HyperText Transport Protocol (HTTP)

You're HTTPS right now. This book has been delivered to you over a TCP connection using the HTTPS set of protocols. This protocol is the primary protocol that makes the Internet work (alongside TCP/IP.) But what does it do?

HTTP (let's ignore the S for now) is responsible for allowing us to transfer mixed media documents between web servers and web clients. These documents can be made up of text, images, links, videos, WebGL games, audio files, lots more things and everything combined too. It's an extremely flexible way to present data and has grown into the Internet we know today (for good or bad.)

We actually touched on HTTP in the introduction for this chapter on "Protocols". With a simple request we were able to fetch an HTTP response from Google. It wasn't a good response, but it was a response.

When an HTTP connection is made between browser and web server (the remote, server-side of an HTTP connection), HTTP request methods are sent by the client and HTTP status code and returned by the server. This is like a conversation between the two connected nodes. One is asking, "Can I have something?" and the other is replying (possibly), "Yes here's that image you asked for."

Let's review the request methods that a client can send to a remote web server and what they look like.

HTTP Request Methods

In HTTP, you send requests that contain somethings called the "request method". Here's some of the most common request methods (verbs) you'll see throughout your career:

GET
HEAD
POST
DELETE
UPDATE

There are others too, but they can be discovered and read about later on.

These request methods (sometimes called verbs) are used to tell the remote web server what it is you want to do: fetch something, send something, delete something, etc.

But what does the format of a request look

Request Format

Here's the example given by Wikipedia:

GET /images/logo.png HTTP/1.1

Here we can see the three components mentioned: "the case-sensitive request method, a space, the requested URL, another space, the protocol version":

request-method requested-url protocol-version

Simple enough.
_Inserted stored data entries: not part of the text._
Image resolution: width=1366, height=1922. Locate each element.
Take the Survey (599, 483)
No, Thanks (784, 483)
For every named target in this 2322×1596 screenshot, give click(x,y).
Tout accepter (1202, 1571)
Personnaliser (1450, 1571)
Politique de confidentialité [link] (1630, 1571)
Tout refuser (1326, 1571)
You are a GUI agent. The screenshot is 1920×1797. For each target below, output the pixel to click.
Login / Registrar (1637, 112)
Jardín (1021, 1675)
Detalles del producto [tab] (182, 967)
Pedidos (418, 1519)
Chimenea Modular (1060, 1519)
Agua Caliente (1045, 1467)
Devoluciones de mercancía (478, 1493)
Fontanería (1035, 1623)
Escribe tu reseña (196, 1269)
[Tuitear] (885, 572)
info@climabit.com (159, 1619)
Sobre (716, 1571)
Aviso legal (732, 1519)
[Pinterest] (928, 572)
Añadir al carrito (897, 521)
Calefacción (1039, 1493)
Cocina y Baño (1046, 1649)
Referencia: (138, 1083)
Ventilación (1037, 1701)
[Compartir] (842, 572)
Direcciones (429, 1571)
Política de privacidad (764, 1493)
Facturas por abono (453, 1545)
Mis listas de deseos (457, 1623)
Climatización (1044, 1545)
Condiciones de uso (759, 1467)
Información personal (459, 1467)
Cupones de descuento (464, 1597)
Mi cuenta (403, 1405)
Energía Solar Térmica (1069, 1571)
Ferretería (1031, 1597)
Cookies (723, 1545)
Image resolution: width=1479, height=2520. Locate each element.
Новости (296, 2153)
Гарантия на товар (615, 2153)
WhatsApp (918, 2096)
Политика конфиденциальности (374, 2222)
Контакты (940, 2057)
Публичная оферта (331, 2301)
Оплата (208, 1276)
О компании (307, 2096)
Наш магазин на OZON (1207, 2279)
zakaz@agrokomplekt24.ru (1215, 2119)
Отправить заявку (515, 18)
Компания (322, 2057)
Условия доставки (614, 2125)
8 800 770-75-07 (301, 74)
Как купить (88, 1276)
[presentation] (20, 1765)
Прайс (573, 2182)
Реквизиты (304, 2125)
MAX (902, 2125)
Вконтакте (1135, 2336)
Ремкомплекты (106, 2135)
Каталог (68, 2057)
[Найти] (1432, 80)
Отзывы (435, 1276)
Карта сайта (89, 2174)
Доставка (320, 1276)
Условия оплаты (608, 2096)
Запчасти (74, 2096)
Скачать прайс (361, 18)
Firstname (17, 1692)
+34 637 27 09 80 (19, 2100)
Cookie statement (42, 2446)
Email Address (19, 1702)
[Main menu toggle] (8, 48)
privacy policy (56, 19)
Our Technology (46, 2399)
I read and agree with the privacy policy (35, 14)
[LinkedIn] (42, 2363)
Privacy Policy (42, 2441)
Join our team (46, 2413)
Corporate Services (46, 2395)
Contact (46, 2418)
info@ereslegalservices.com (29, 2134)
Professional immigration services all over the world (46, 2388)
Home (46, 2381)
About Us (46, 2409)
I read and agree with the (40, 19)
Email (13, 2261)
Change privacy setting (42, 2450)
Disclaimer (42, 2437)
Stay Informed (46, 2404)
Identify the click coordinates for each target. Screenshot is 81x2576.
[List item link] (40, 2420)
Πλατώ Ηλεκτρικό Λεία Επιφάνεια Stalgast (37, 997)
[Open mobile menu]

Other information called "headers" can be added to the request as well. We'll cover headers in a bit more detail later on, but essentially all they look like is:

Host: www.example.com
Accept-Language: en

So a key: value configuration. Very simple.

Combined we get this formation:

GET /images/logo.png HTTP/1.1
Host: www.example.com
Accept-Language: en

Which can see as a format structure of:

request-method url protocol-version
header-key: value
header-key: value
header-key: value
header-key: value

Let's look at what a GET is and then we'll look at some common HTTP header types.

`GET`

This request method is used to get information from the remote web server, and have it transfer from the remote server to the local client. It's like going into a shop and asking for something off of the shelf: "Can you GET that for me, please?" and (a copy of) the item is given to you.

This the most common HTTP request method you'll see. Many, many GET requests are sent to a web server when you first request a website. Here's an example of the GETs sent to linkedin.com after I requested the website in my Firefox browser:

And that's a small amount of the requests that were sent. There are hundreds of them for the one website.

What you need to understand here is a GET is about GETting information from the remote server - asking for some information, state, image, data, etc. to be sent to you, the client.

Note

The HEAD method is like a GET, sort of. Can you discover the difference?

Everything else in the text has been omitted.